Today I heard the sad news of Glenda Jackson’s passing. I thought she was a fantastic stage and screen actor. I met her once. I was working at the time in then new Holborn Centre for the Performing Arts and she was about to become the local MP. She came to visit the centre and I was asked to keep her company for about half an hour.
I was a bit overawed at first partly because of the films I had seen her in and partly because you don’t know how to behave with someone who is more than a celebrity. I needn’t have worried she put me at my ease and we started talking about acting.
She was proud of her working class background and told me that when she left school in Birkenhead she went to work in Boots the chemists.
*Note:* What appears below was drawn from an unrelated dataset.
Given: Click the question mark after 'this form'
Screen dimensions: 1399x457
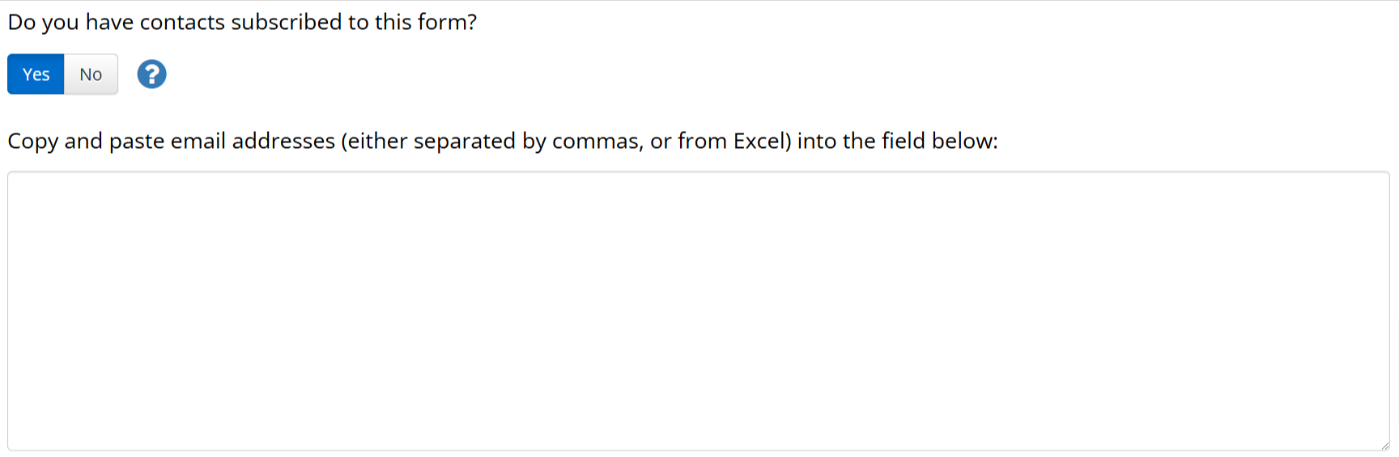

It was a great chat. She called a spade a spade and was obviously fearless and totally honest. You could sense her morality. It’s hard to describe what it was but I knew I was in the presence of someone special, someone who changed the atmosphere in the room and had a genuine presence. It was the kind of intensity that few people seem to have. She was present. She gave you the feeling that she was completely focused on what you were saying.
I had the feeling she didn’t suffer fools gladly and I could imagine she had a sharp tongue. But the intelligence, the humanity, the humour, the seriousness, the spirit of the lady I glimpsed in 30 minutes i never forgot.
She left such an impression I could easily travel back there now.
Imagine being on stage with such a force of nature with that wonderful resonant voice. As a person she had integrity, as an actress I say she was the front rank of British actresses of all time.